Bolsa Família e Debate sobre Políticas Sociais
O Bolsa Família é o programa federal de transferência de renda voltado a famílias em situação de pobreza e extrema pobreza, relançado com regras e adicionais conforme a composição familiar.
Em 2025, o benefício tem valor mínimo por família e complementos que variam com a presença de crianças, adolescentes e gestantes, entre outros critérios estabelecidos pelo governo.
Dados divulgados em 2025 em balanços e comunicados oficiais e reportagens de serviço indicam que o programa atende dezenas de milhões de pessoas por meio de milhões de famílias e movimenta bilhões de reais por mês.
Em números divulgados para pagamentos de 2025, o valor médio mensal do repasse por família aparece na faixa de cerca de R$ 670, variando conforme o mês e o perfil do público atendido.
Ainda assim, o vídeo não apresenta dados que conectem diretamente o recebimento do benefício à recusa de vagas, e o empresário não detalha salários oferecidos, jornada, tipo de contratação ou funções em aberto.
Sem essas informações, não é possível medir, apenas a partir do relato, o peso de cada fator na dificuldade de preencher postos.
Mercado de Trabalho em Santa Catarina e Falta de Funcionários
Embora o desabafo tenha atribuído a falta de trabalhadores ao Bolsa Família, o debate ocorre em um contexto em que empresas e entidades setoriais relatam dificuldades para contratar em diferentes regiões.
Em Santa Catarina, comunicados do governo estadual sobre intermediação de vagas pelo Sine destacam um mercado com demanda elevada por trabalhadores e ações de recrutamento em municípios, além de sucessivas divulgações de milhares de oportunidades abertas no estado ao longo de 2025.
Em notas institucionais, a gestão estadual também cita indicadores de baixa taxa de desocupação em Santa Catarina e a realização de feirões para aproximar empresas e candidatos.
Já entidades ligadas ao comércio têm reportado aumento de salários de admissão em várias ocupações do varejo e, ao mesmo tempo, queixas sobre escassez de mão de obra em funções específicas, especialmente em períodos de maior movimento.
Em âmbito nacional, análises de entidades e reportagens econômicas têm associado o “apagão” de mão de obra a fatores como rotatividade, descompasso entre qualificação e exigências das vagas, migração para trabalhos por conta própria e mudanças no perfil de busca por emprego, além de pressões salariais em alguns segmentos.
Essas leituras, porém, variam conforme setor e região e não se limitam a um único motivo.

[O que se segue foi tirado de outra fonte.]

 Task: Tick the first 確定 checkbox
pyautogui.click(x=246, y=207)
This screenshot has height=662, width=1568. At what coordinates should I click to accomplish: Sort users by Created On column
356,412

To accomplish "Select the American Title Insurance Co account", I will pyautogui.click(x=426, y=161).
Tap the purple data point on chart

Repercussão nas Redes e Críticas ao Discurso do Empresário
Depois de viralizar, o vídeo passou a receber respostas de internautas que contestaram a explicação apresentada pelo empresário.

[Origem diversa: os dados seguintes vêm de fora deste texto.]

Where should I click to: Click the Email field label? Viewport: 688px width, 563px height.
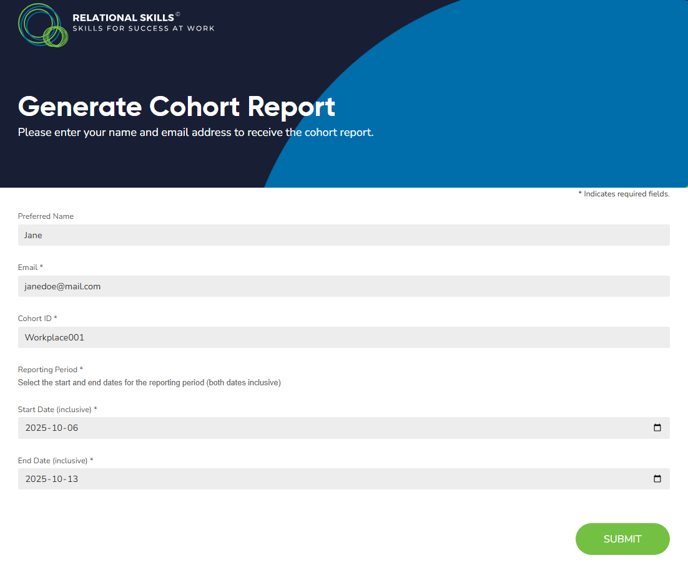pos(29,267)
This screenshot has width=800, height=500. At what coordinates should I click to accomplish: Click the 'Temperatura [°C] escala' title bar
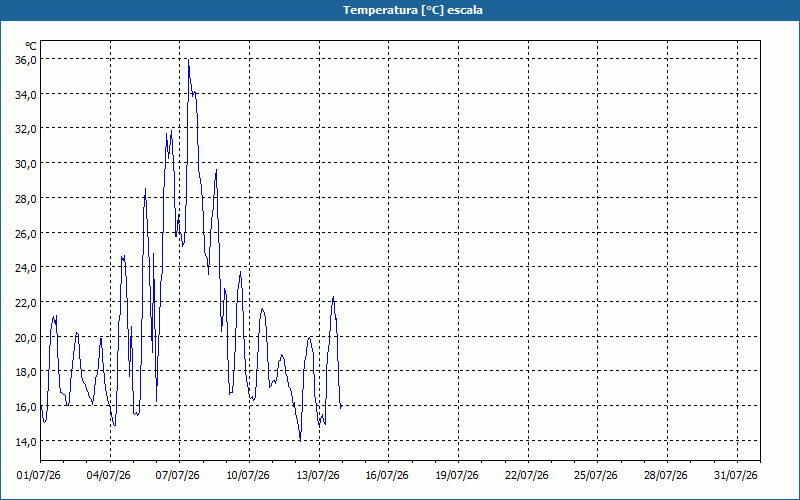tap(400, 10)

Parte das críticas apontou que, se a empresa não consegue competir com o valor de um benefício social, o problema estaria na remuneração ou nas condições oferecidas.

“Tem que pagar salários decentes. Tem muito emprego; o povo tá escolhendo. Essa sua conversinha só cola em reaça endinheirado.”, escreveu um perfil no X.
Em outra mensagem, um seguidor comentou: “Pro bolsa família ser mais atrativo que o salário da tua empresa é melhor fechar essa joça mesmo.”.
Houve ainda quem sugerisse que o empresário recorresse a familiares para manter o comércio funcionando.
“Coloca a (sua) família pra trabalhar. Aposto que tem filhos, sobrinhos e afilhados…., mas nenhum deles podem ser explorados, né? Mas os de fora pode. (…).”, escreveu um terceiro usuário.
As respostas circularam junto ao vídeo, ampliando a discussão sobre o que explica a dificuldade de contratação no varejo, especialmente em cidades com oferta de vagas e baixa desocupação.
Em meio à repercussão, o caso também reacendeu uma disputa recorrente nas redes: a que compara valor de benefícios sociais com salários de entrada e usa essa conta para defender, criticar ou reinterpretar políticas públicas.
Com o vídeo ainda em circulação e sem detalhes públicos sobre as vagas oferecidas pelo empresário, como separar percepção individual e cenário econômico mais amplo na discussão sobre falta de trabalhadores?